The SHOCKING Strategy Feeding Our ADDICTION to DOOMSCROLLING

Brett McCracken, author and senior editor at The Gospel Coalition, discusses the urgent spiritual and physical consequences of modern technology in his co-edited book, Scrolling Ourselves to Death: Reclaiming Life in a Digital Age. Drawing on insights from media critic Neil Postman, McCracken argues that the addictive nature of social media, driven by profit-seeking algorithms, poses a major crisis for spiritual formation and discipleship.

The Three Forms of “Death” Caused by Scrolling

McCracken contends that the title Scrolling Ourselves to Death is not just a metaphor; the phenomenon of constant digital consumption results in physical, mental, and spiritual harm.

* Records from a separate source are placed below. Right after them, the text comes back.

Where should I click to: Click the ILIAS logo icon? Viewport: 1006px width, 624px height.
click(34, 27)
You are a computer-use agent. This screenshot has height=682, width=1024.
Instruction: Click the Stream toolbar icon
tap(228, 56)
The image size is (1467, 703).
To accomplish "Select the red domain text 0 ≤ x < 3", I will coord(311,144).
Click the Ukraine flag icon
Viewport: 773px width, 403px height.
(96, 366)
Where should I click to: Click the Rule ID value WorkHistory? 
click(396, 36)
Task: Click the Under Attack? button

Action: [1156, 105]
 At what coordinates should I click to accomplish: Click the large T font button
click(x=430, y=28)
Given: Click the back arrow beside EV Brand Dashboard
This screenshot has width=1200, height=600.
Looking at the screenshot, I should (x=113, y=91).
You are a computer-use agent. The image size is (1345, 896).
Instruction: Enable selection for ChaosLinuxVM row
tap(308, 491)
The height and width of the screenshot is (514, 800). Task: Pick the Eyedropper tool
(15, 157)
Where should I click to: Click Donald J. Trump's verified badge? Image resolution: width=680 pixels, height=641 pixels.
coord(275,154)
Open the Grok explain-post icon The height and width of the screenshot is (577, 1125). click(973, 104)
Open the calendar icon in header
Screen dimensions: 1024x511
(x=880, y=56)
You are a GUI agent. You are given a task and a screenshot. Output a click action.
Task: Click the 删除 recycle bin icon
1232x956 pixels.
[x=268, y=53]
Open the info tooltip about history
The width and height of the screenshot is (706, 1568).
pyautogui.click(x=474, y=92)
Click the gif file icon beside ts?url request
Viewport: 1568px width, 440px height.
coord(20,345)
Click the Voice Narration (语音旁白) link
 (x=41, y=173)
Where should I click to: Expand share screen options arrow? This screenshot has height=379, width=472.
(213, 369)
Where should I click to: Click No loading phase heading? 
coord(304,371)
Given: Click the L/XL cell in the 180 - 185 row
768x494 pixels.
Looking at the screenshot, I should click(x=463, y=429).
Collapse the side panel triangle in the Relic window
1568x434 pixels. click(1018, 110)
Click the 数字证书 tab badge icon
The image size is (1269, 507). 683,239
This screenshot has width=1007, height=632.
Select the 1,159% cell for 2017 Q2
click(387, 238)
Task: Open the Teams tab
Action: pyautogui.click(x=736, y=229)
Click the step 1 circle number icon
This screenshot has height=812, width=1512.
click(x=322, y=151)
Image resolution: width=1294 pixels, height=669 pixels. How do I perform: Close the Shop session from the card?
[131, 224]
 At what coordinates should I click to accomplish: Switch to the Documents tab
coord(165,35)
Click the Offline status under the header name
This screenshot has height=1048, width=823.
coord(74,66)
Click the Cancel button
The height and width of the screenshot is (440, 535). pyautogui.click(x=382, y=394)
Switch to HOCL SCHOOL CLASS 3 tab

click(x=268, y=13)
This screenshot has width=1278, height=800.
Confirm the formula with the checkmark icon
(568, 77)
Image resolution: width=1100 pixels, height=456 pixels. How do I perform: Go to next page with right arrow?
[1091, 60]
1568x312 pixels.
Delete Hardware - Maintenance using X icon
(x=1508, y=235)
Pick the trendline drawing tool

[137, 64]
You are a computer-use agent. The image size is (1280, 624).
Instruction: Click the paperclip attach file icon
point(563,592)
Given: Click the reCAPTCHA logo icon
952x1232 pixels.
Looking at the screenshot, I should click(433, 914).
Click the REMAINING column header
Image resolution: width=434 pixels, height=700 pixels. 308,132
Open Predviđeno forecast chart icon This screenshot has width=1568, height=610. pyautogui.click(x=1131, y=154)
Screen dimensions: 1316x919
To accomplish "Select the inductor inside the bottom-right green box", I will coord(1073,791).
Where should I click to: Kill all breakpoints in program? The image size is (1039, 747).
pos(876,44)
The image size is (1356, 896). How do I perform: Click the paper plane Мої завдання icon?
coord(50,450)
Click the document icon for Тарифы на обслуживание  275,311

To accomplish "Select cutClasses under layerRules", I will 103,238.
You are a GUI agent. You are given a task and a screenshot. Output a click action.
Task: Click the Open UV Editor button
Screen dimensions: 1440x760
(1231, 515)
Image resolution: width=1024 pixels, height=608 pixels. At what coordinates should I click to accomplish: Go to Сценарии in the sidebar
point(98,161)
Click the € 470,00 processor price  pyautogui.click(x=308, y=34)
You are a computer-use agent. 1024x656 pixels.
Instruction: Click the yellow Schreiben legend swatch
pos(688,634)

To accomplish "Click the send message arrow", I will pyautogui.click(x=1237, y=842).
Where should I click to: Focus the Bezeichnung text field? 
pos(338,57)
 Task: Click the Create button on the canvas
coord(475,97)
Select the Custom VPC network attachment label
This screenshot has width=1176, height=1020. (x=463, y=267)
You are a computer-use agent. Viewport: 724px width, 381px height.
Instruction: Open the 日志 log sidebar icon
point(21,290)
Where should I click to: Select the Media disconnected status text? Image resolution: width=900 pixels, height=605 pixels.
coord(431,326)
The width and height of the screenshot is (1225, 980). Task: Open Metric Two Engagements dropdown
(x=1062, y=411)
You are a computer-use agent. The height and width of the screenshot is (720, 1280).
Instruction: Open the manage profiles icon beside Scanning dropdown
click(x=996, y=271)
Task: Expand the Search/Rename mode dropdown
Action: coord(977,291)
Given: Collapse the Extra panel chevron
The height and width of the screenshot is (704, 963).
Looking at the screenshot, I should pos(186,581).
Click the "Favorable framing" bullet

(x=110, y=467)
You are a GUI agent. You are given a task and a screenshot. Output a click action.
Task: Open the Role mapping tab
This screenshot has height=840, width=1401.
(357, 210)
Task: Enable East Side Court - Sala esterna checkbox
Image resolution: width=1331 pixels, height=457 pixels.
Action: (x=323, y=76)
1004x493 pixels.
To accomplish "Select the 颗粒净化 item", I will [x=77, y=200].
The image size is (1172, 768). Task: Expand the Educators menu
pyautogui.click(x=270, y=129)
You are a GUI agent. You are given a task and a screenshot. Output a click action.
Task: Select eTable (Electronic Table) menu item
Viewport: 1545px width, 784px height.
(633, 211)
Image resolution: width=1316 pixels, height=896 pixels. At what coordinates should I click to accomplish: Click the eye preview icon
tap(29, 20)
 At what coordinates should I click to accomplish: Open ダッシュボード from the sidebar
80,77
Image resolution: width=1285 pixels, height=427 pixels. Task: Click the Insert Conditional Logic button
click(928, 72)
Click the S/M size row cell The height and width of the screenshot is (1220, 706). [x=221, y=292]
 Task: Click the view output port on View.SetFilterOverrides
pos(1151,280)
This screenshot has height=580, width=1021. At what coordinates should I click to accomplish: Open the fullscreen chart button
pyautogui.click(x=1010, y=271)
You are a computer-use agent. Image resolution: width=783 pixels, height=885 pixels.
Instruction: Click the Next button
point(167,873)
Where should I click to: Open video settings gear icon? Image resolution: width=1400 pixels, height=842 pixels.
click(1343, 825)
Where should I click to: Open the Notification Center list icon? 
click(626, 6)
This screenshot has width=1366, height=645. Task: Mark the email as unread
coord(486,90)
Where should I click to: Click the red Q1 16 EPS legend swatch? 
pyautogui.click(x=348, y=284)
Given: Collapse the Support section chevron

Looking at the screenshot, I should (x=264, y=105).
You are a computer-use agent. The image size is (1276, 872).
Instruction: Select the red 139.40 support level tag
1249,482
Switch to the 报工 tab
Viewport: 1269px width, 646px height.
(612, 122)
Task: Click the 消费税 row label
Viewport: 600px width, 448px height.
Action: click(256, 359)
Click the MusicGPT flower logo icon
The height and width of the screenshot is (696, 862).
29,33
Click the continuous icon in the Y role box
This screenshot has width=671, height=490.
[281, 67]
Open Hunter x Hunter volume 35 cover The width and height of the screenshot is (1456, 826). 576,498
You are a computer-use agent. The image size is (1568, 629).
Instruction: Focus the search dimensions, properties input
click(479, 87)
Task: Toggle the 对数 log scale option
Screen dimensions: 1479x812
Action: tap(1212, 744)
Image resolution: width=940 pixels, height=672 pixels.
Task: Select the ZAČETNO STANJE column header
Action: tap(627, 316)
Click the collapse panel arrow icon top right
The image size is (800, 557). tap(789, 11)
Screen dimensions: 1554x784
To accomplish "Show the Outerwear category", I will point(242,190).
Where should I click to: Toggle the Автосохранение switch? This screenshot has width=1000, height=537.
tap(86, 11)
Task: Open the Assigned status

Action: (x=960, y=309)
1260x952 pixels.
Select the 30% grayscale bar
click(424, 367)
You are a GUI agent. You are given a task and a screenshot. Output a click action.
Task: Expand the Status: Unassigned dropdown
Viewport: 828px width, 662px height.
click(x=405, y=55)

  1. Physical Death: The most literal form of death occurs from distracted driving, where people are scrolling on social media platforms like Instagram while operating vehicles, which is a growing cause of roadway fatalities.
  2. Mental Health Crisis: Scrolling contributes significantly to a mental health crisis evident in the culture. Anxiety, depression, and loneliness are all increasing, correlating strongly with the introduction of the smartphone approximately 15 years ago.
  3. Spiritual Death: The most critical concern for Christians is the spiritual death and spiritual sickness created by the smartphone. Spiritual health is dependent on attention—specifically, giving attention to God and spending quiet time with Him. Just as any relationship (with a spouse or children) requires time and attention to survive, the relationship with God will shrivel “on the vine” without dedicated time. The phone directly takes this crucial time away, as people choose scrolling over prayer, worship, or simply being still.

The Blueprint for Digital Addiction: Profit and the Algorithm

The pervasive addictive nature of devices is not accidental; the science is clear that the smartphone is an addictive device.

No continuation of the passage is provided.